* _Brief_: Data follows below. Repeat exactly the lines between the line holding "Uncheck Save processing parameters with image" and the line holding "Instruction: Open Adobe", inclusive, and nothing more; drop pictures.

* _Entries supplied_:
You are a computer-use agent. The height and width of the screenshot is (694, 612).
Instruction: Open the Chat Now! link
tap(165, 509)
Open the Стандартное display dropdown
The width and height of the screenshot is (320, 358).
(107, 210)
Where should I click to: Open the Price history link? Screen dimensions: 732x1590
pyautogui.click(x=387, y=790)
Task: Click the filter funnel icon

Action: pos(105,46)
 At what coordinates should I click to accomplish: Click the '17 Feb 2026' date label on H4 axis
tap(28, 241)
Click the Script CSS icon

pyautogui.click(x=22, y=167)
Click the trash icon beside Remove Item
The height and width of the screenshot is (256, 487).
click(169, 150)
---
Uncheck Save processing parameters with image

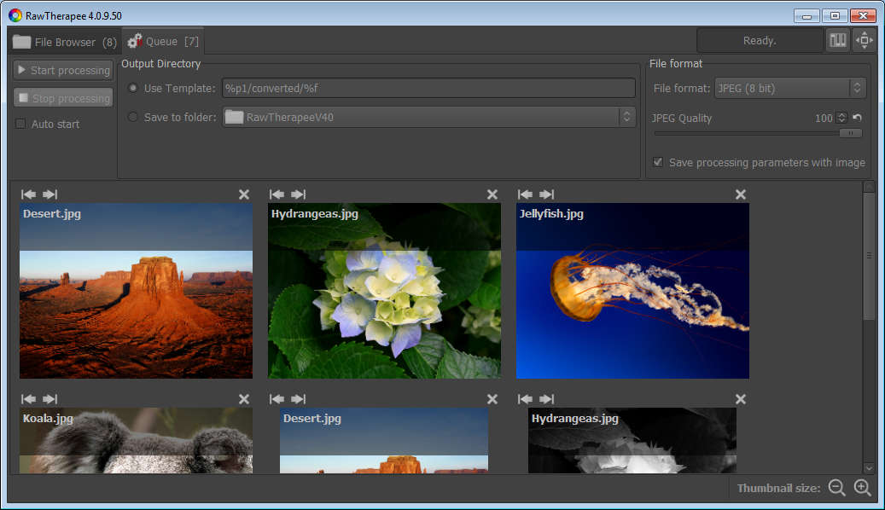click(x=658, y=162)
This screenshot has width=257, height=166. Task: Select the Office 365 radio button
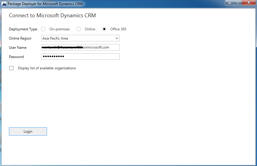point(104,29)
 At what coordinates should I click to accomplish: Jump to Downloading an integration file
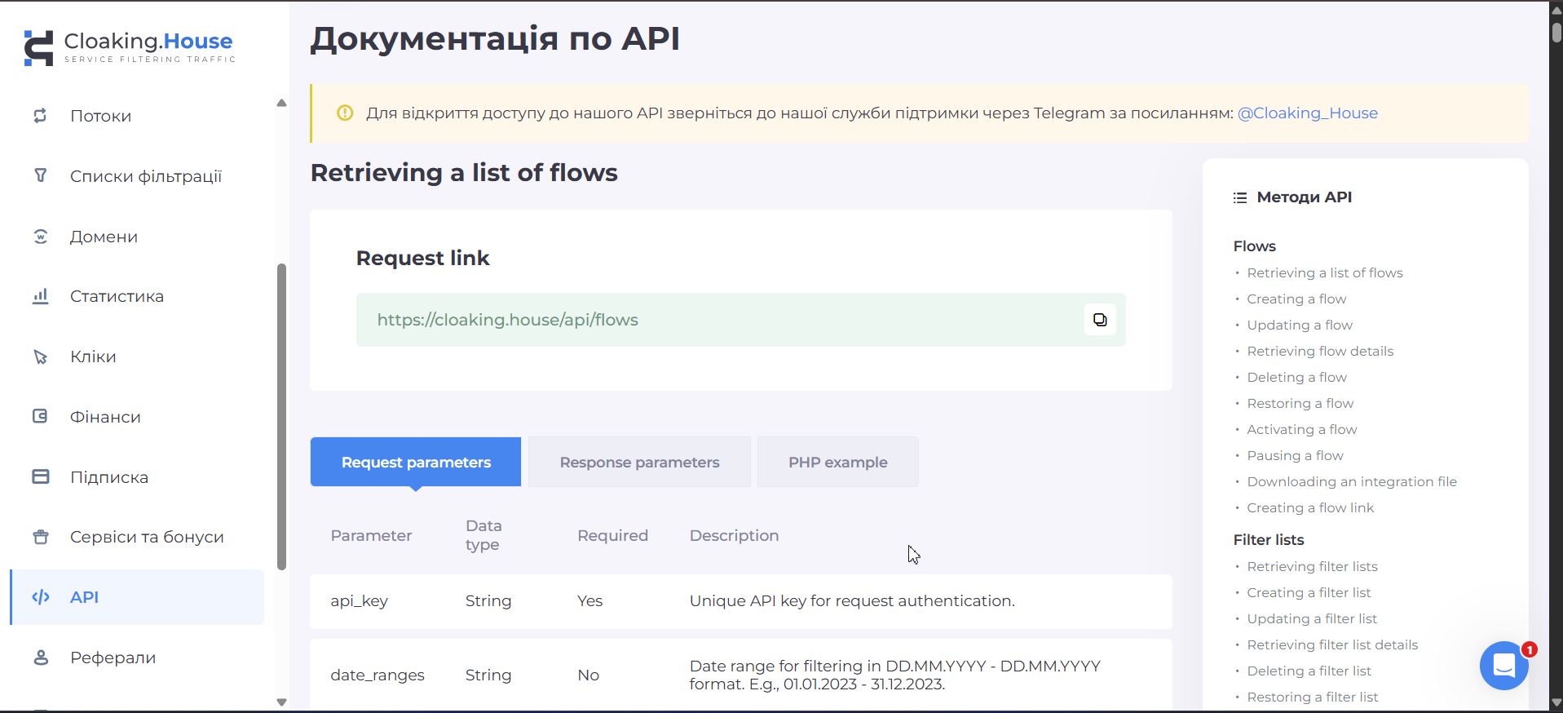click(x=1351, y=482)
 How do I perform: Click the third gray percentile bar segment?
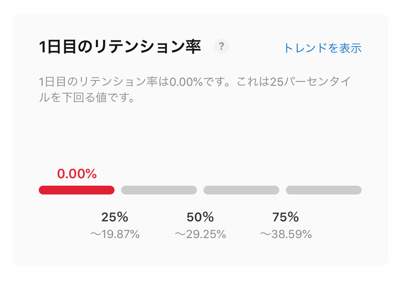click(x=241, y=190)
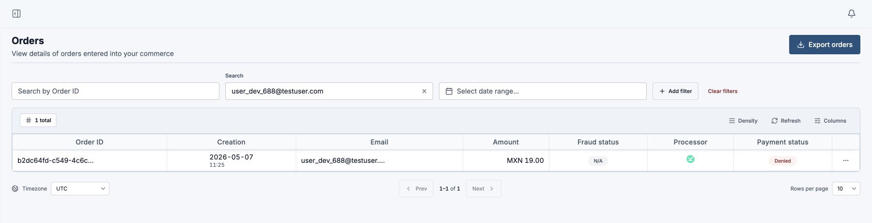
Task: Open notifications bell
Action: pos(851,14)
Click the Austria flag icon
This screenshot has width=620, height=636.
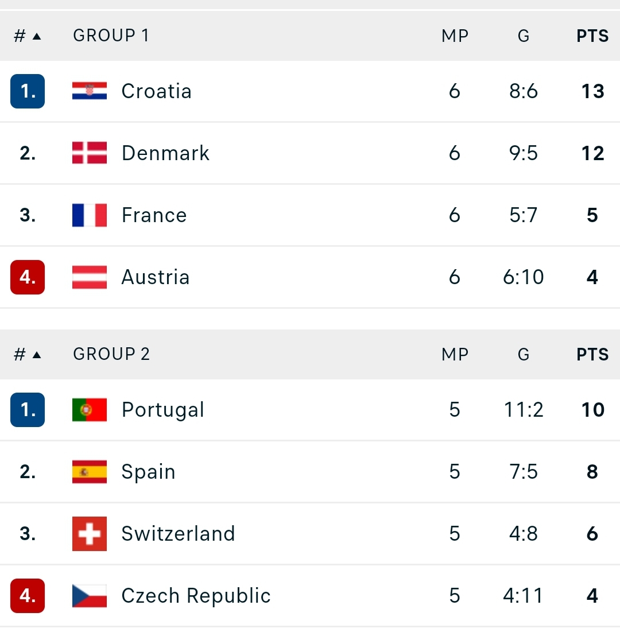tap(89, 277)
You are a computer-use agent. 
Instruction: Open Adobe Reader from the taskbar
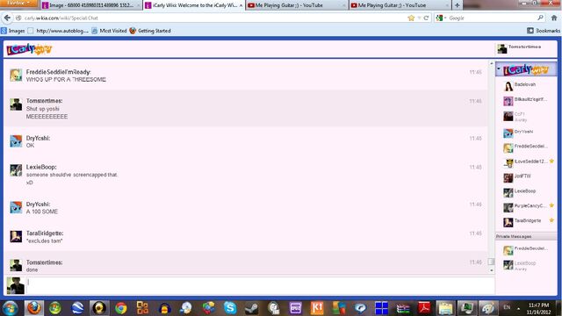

* _Task result_:
Uncheck Save processing parameters with image

click(x=658, y=162)
This screenshot has width=257, height=166. Task: Select the Office 365 radio button
point(104,29)
 At what coordinates should I click to accomplish: Jump to Downloading an integration file
click(x=1351, y=482)
 How do I perform: Click the third gray percentile bar segment?
click(x=241, y=190)
Task: Open notifications bell
Action: pos(851,14)
Click the Austria flag icon
This screenshot has width=620, height=636.
tap(89, 277)
You are a computer-use agent. 
Instruction: Open Adobe Reader from the taskbar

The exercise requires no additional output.